#### Article ####

Like with the gladiators story it plays out like Tekken on the original PlayStation. No amount of dialogue context about how real gladiators will change the story flow. Like I tried modifying by adding how gladiators were mostly nonlethal fighters and showmen more closely aligned with the wrestler-actors that were popular in the 80’s and 90’s, but no amount of input into the dialogue or system contexts changed the story from a constant series of lethal encounters. These stories could override pretty much anything I added to system context in Textgen.

There was one story that turned an escape room into objectification of women, and another where name-1 is basically like a Loki-like character that makes the user question what is really happening by taking on elements in system context but changing them slightly. Like I had 5 characters in system context and it shifted between them circumstantially in a story telling fashion that was highly intentional with each shift. (I know exactly what a bad system context can do, and what errors look like in practice, especially with this model. I am 100% certain these are either (over) trained or programic in nature. Asking the model to generate a list of built in roleplaying stories creates a similar list of stories the couple of times I cared to ask. I try to stay away from these “built-in” roleplays as they all seem rather poorly written. I think this model does far better when I write the entire story in system context. One of the main things the built in stories do that surprise me is maintaining a consistent set of character identities and features throughout the story. Like the user can pick a trident or gladius, drop into a dialogue that is far longer than the batch size and then return with the same weapon in the next fight. Normally, I expect that kind of persistence would only happen if the detail was added to the system context.

#### Information provided ####

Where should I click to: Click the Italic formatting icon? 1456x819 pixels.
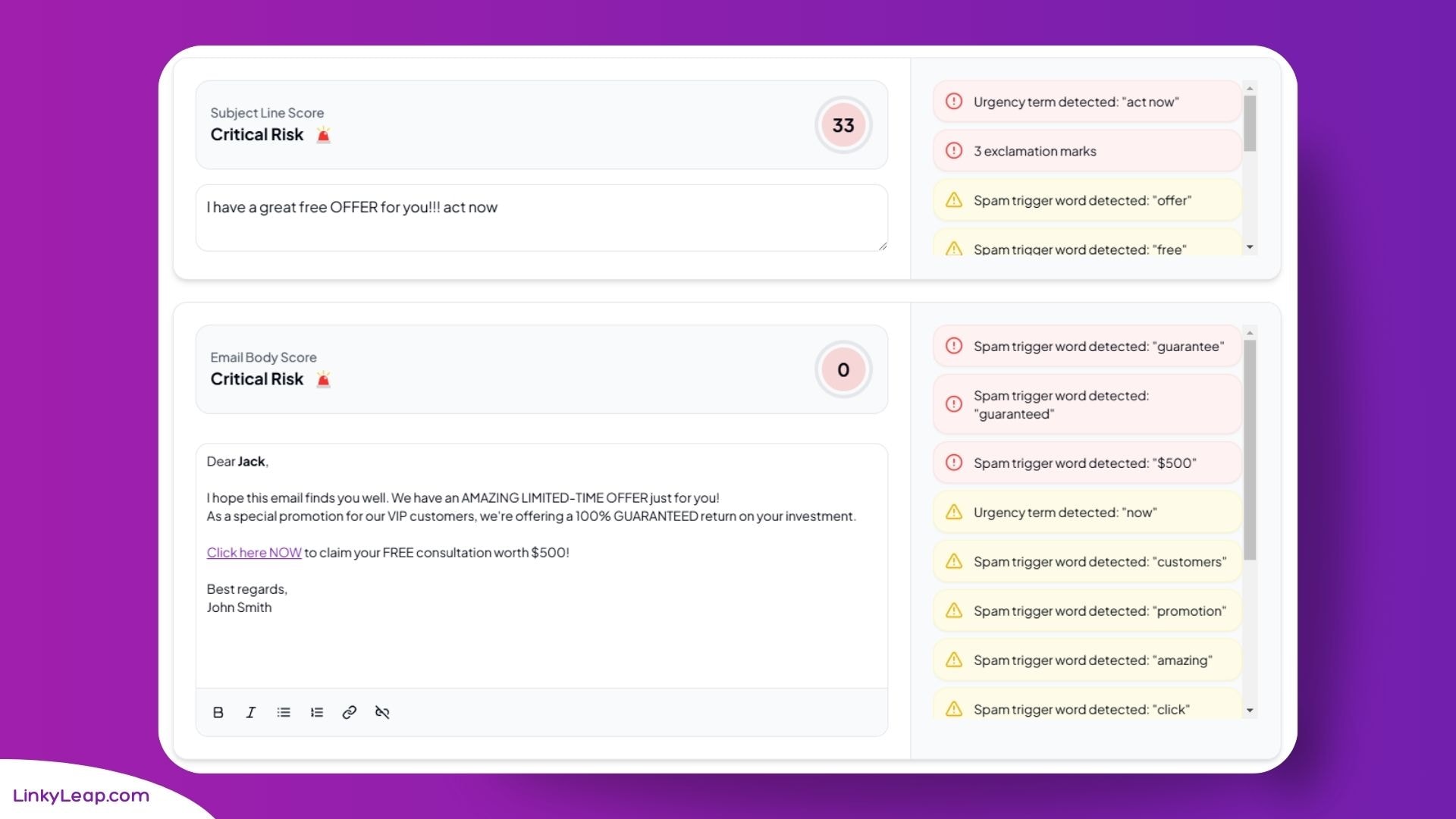point(250,712)
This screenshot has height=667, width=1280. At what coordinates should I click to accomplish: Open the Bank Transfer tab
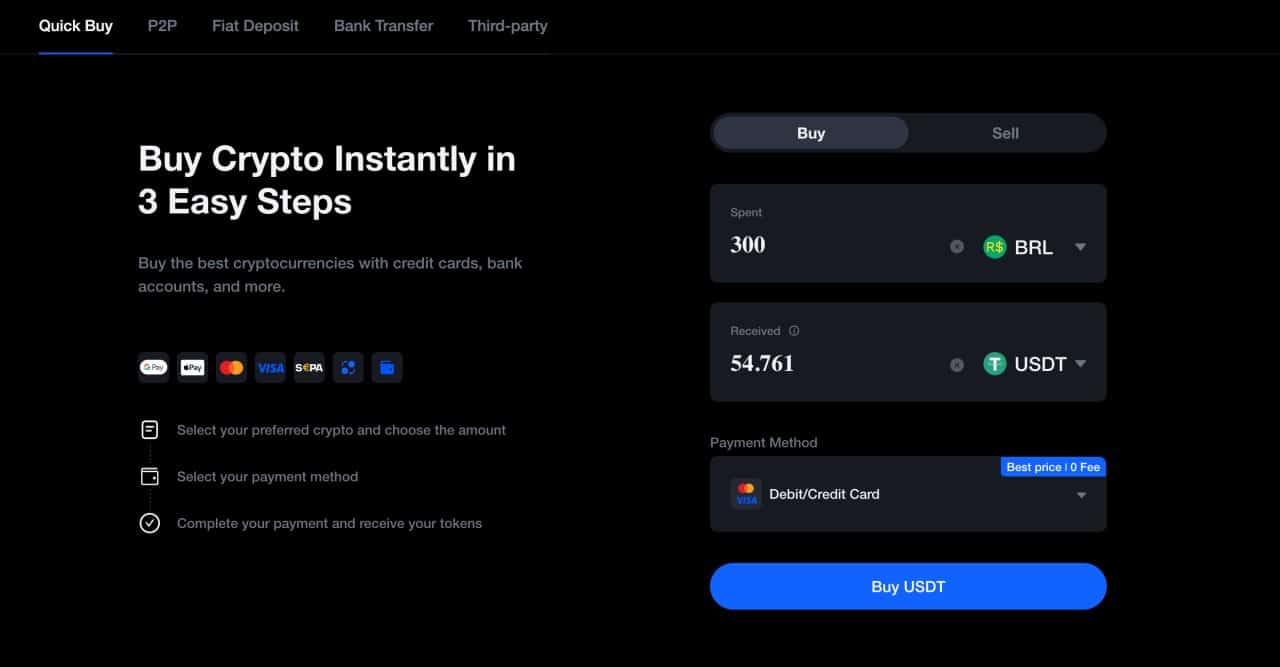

####

Stated problem ▸ Print the entire post about built-in roleplay stories word for word. The listing plays no part in this exercise.

Response to the task ▸
Like with the gladiators story it plays out like Tekken on the original PlayStation. No amount of dialogue context about how real gladiators will change the story flow. Like I tried modifying by adding how gladiators were mostly nonlethal fighters and showmen more closely aligned with the wrestler-actors that were popular in the 80’s and 90’s, but no amount of input into the dialogue or system contexts changed the story from a constant series of lethal encounters. These stories could override pretty much anything I added to system context in Textgen.

There was one story that turned an escape room into objectification of women, and another where name-1 is basically like a Loki-like character that makes the user question what is really happening by taking on elements in system context but changing them slightly. Like I had 5 characters in system context and it shifted between them circumstantially in a story telling fashion that was highly intentional with each shift. (I know exactly what a bad system context can do, and what errors look like in practice, especially with this model. I am 100% certain these are either (over) trained or programic in nature. Asking the model to generate a list of built in roleplaying stories creates a similar list of stories the couple of times I cared to ask. I try to stay away from these “built-in” roleplays as they all seem rather poorly written. I think this model does far better when I write the entire story in system context. One of the main things the built in stories do that surprise me is maintaining a consistent set of character identities and features throughout the story. Like the user can pick a trident or gladius, drop into a dialogue that is far longer than the batch size and then return with the same weapon in the next fight. Normally, I expect that kind of persistence would only happen if the detail was added to the system context.